> Exercise aim
Continue the blog post below about running out of checks to pay rent, starting right after its last line.

> Document text
::::

How Do I Adult?

Okay, so earlier this week, I went to go write my rent check and when I opened up my check book, there were NO MORE CHECKS.

“NOOOOOO!!!”

Yes.

So then I was all “okay, this is fine. Time to refill my checkbook.”

And that’s when the problem really arose. I can’t find my box of checkbooks. Anywhere.

“EVEN BIGGER NOOOOOOO!!!!”

Even sadder yes.

So, I figured they were at my parents house, so I drove into Suburbia to search for them. I went up to my bedroom and searched through my desk, my filing cabinet, and any other drawers I could find. I did not find the checks. I did find a DVD of the musical “Cats” and some other embarrassing mementos from my past.

Later at the bank…and by later, I mean at 9:15 this morning….

Me: Hi, I need to make a withdrawal.

Banker: Okay, I just need to see your license.

Me: Sure. Also, I have kind of a dumb question… I can’t find my checks anywhere – like the box of checks – and I need to pay rent, and earlier this week, I opened up my checkbook to pay my rent and there weren’t anymore checks, so I was all “Nooooo!” There’s no way that you guys would have just sent me one booklet of checks, right? I’m not an idiot, am I?

Banker: …um…I can check to see what the next check number would be in your order?

Me: Oh, that would be super!

::::

> Data shown
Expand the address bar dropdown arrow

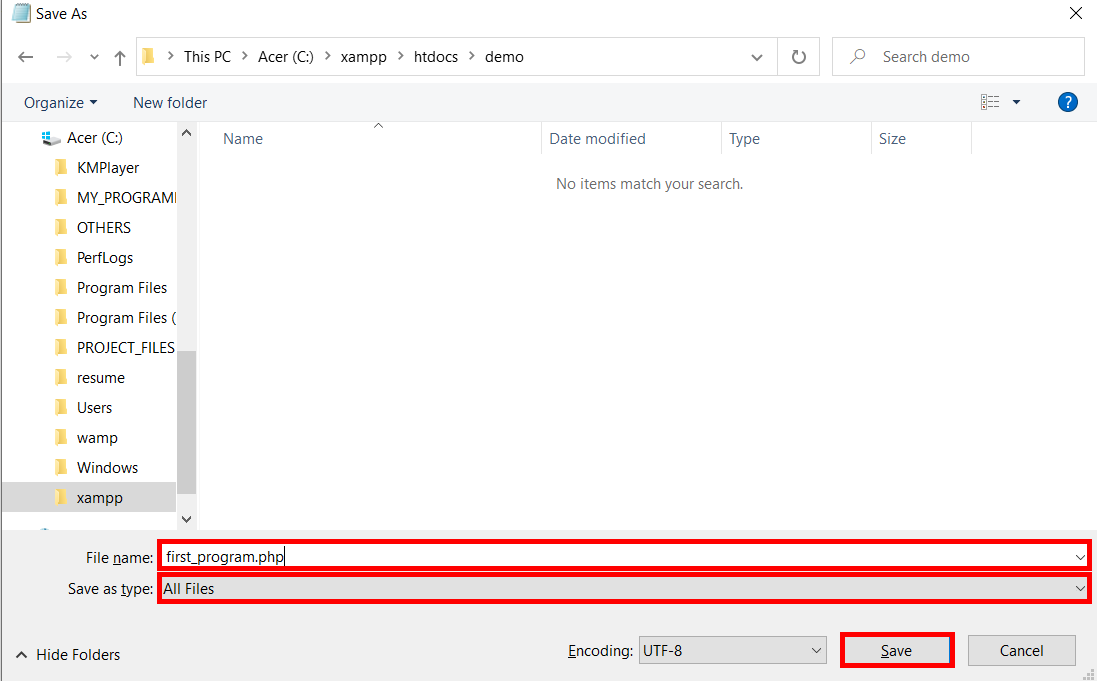click(757, 56)
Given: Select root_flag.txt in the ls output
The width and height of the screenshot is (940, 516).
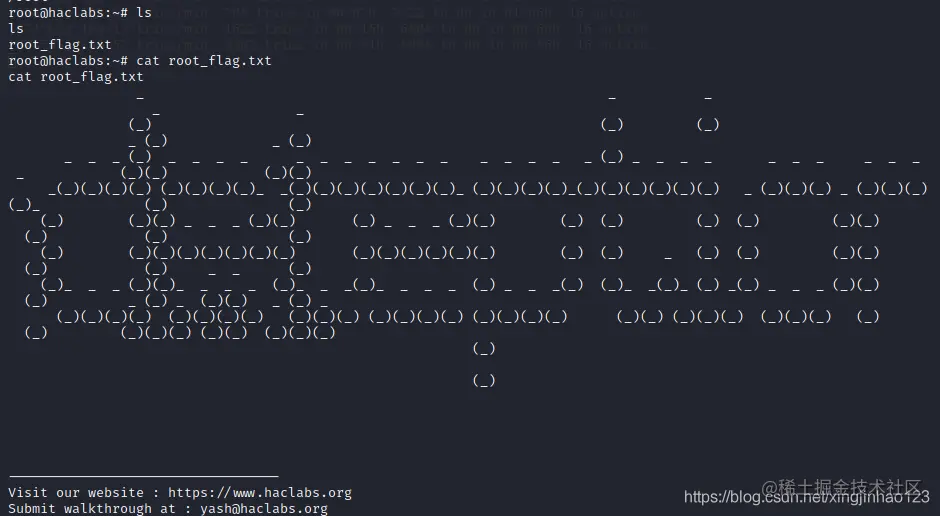Looking at the screenshot, I should 60,45.
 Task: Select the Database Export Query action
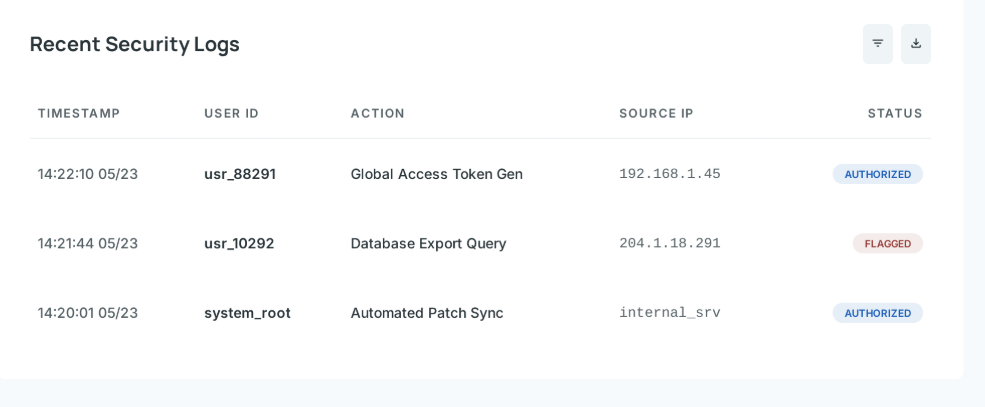pos(428,243)
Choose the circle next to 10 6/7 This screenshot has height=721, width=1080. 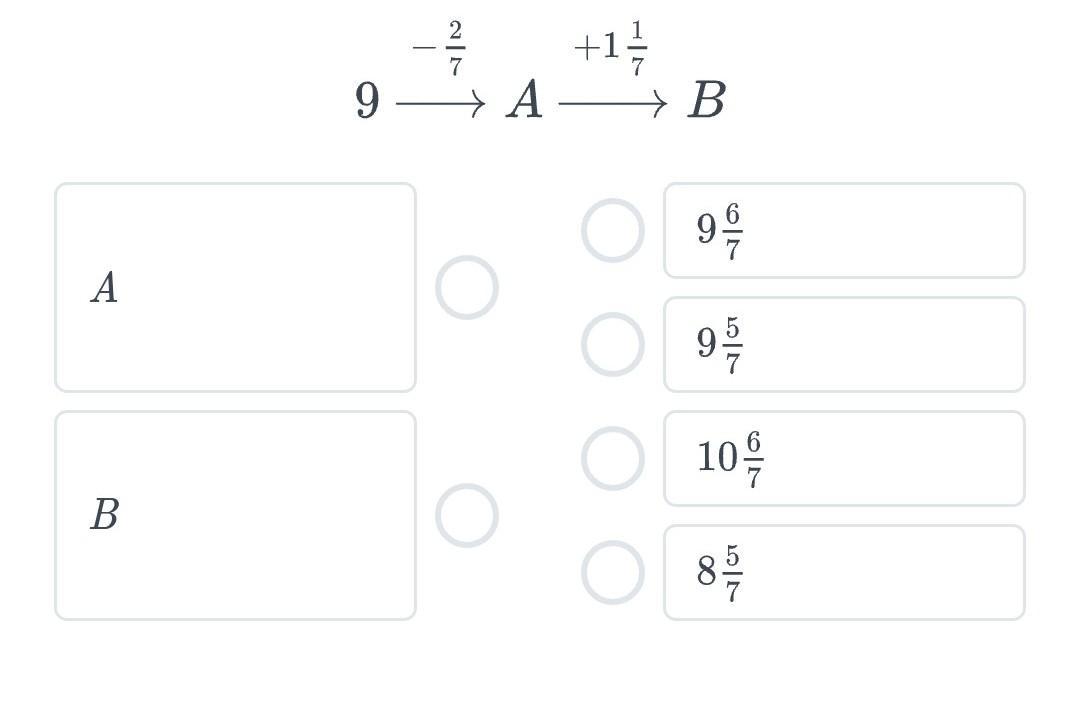coord(613,459)
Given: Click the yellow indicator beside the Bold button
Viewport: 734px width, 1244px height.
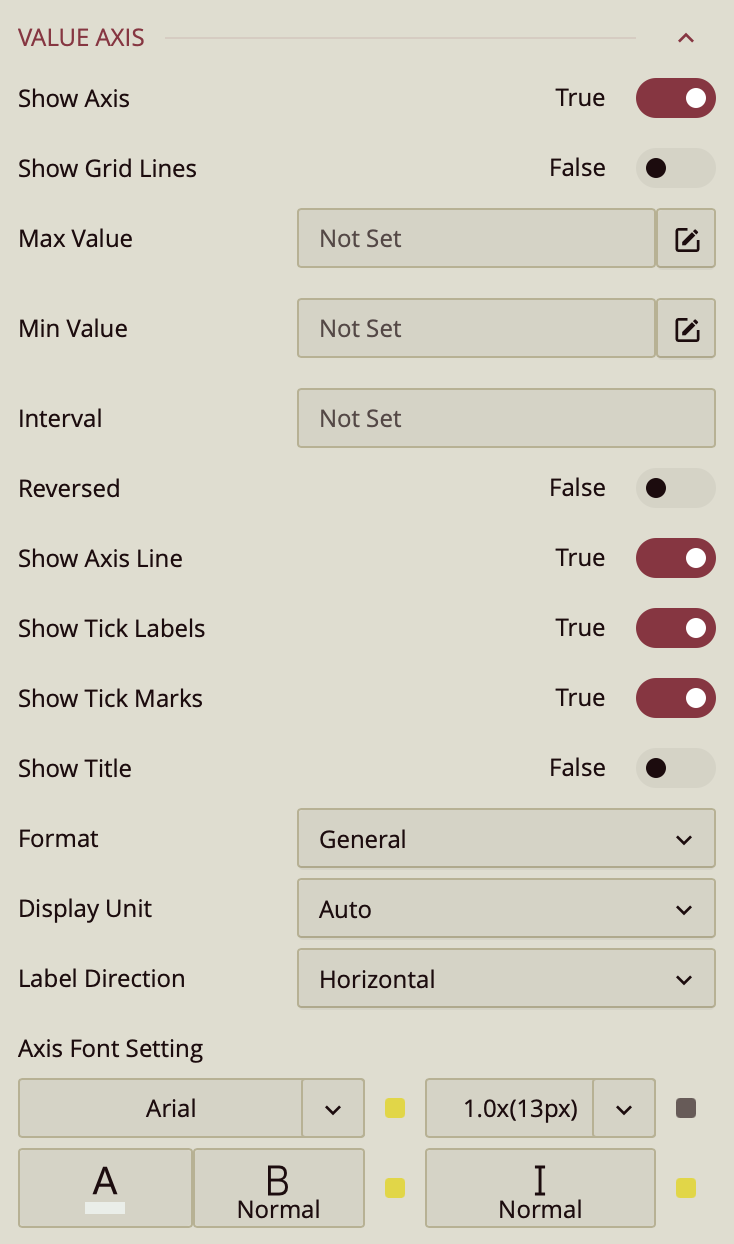Looking at the screenshot, I should [x=395, y=1188].
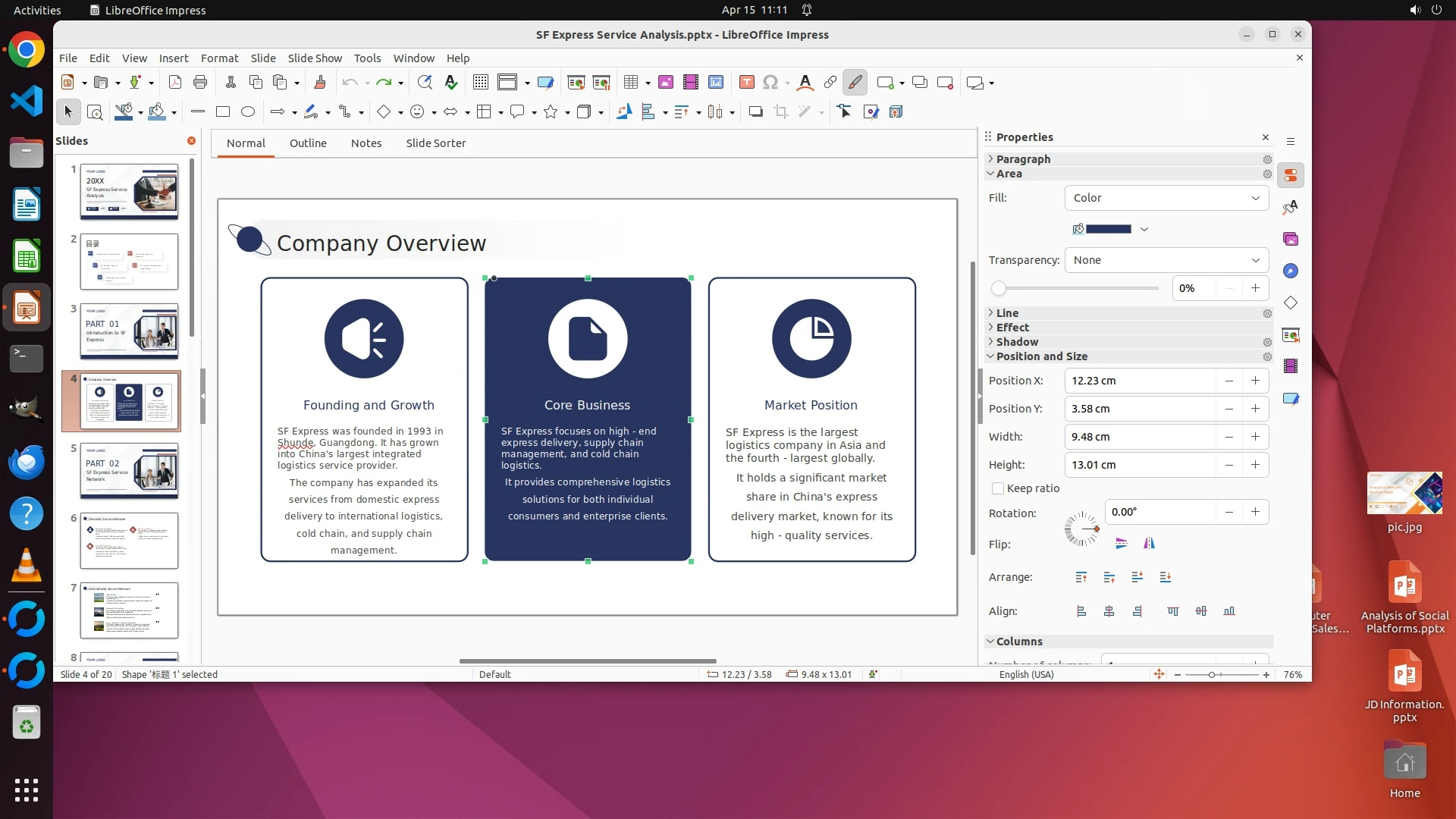Select slide 5 thumbnail in Slides panel
This screenshot has width=1456, height=819.
pos(130,471)
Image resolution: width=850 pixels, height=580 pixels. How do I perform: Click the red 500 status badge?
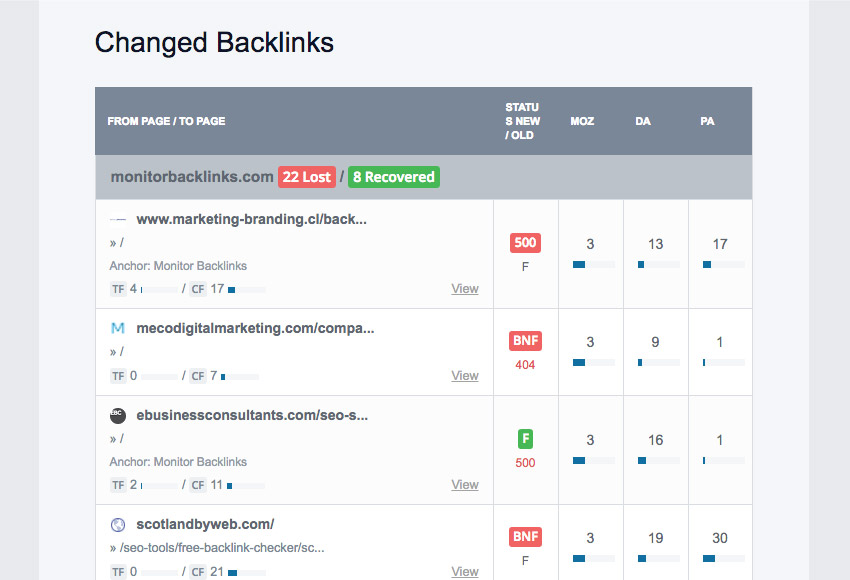click(x=525, y=242)
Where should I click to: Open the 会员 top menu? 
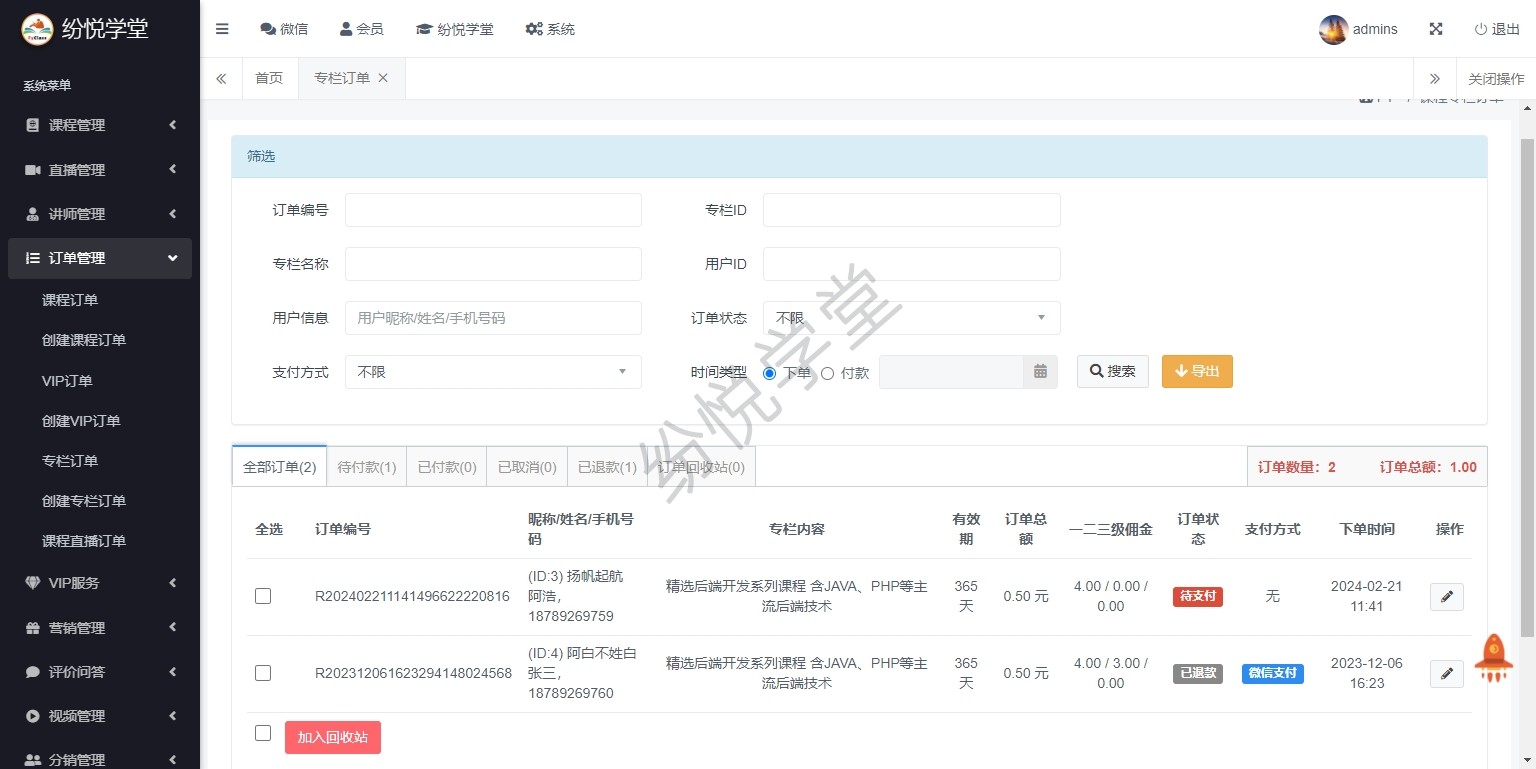pos(361,29)
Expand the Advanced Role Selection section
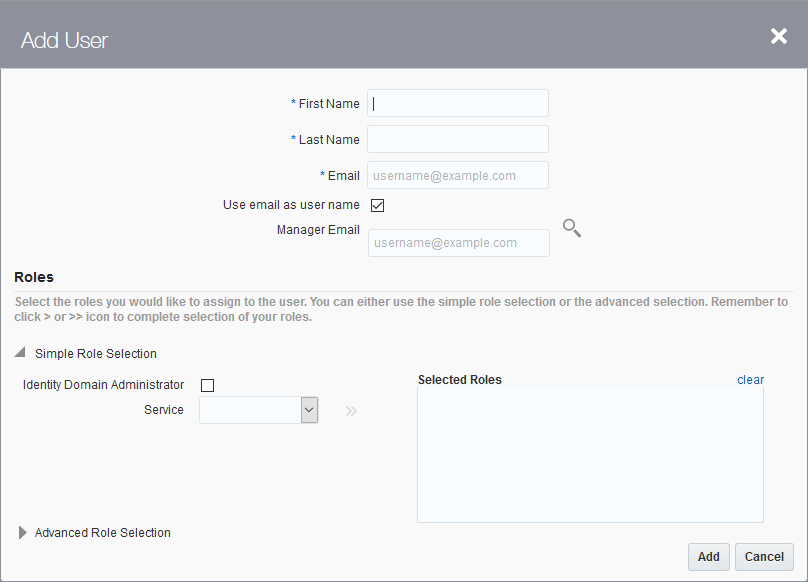The height and width of the screenshot is (582, 808). coord(23,533)
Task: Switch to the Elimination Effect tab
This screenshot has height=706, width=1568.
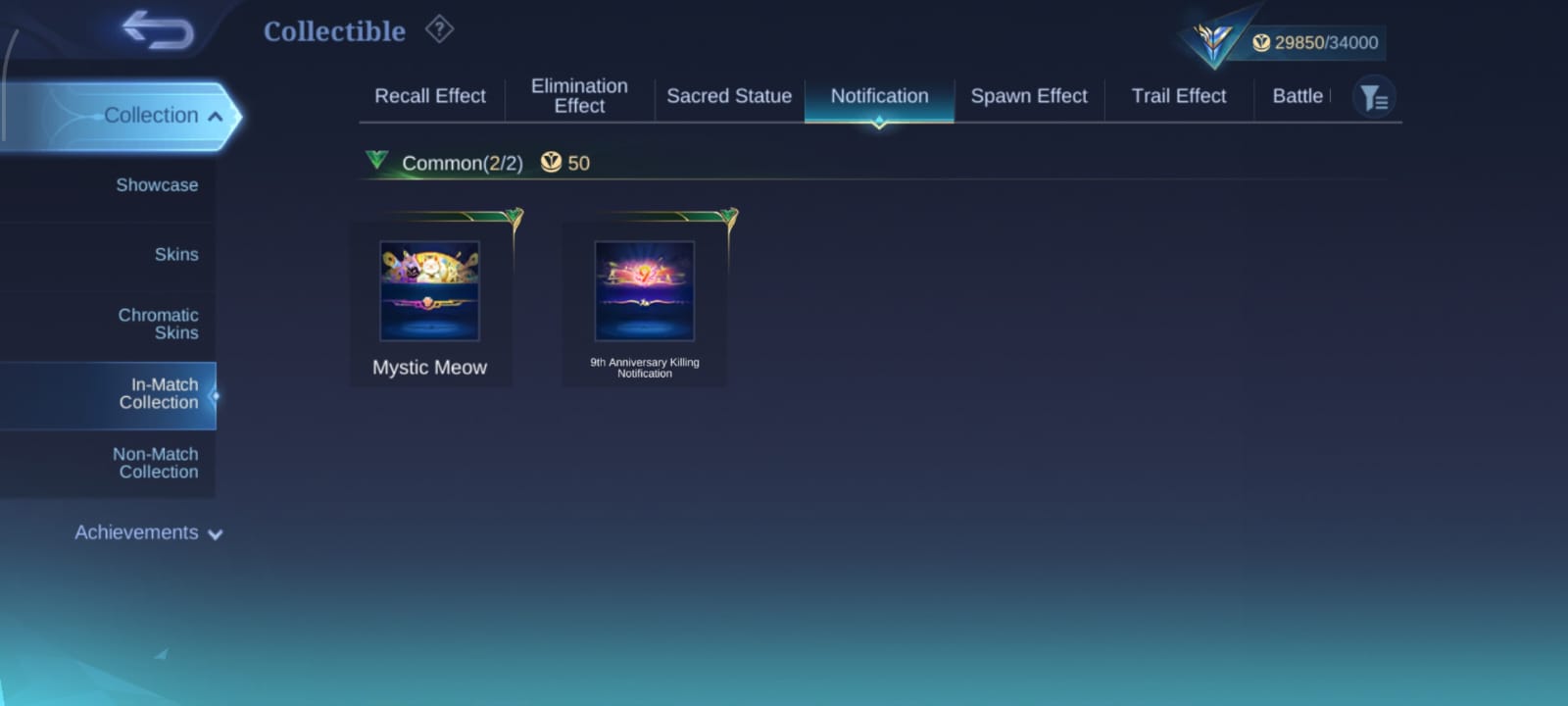Action: pyautogui.click(x=579, y=96)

::::

> Answer below
And then a guy walked into the bank with a puppy that looked like this:

puppy

And that’s when both the banker and myself lost our shit and couldn’t really focus on how non-adult I am. Until the puppy pooped everywhere, but that happened later.

We regained composure and she was all “Yeah, you should have four more books” and I was like “Awesome! I’m so responsible!”

So, I went back to my apartment to give my landlords some cash and to turn my place inside-out – and I mean that quite literally. It looks like my life exploded in there. Except there are still no checks. Not even in the default “I don’t know where to put this, so I’ll just cram it in here” drawer!

How are they not in there?!?!

How are they not in there?!?!

So… That’s my twenty-something problem of the day, but at least I got to see a cute puppy poop in a bank, so I still consider today a win.

Enjoy the rest of your America Weekend! Yay!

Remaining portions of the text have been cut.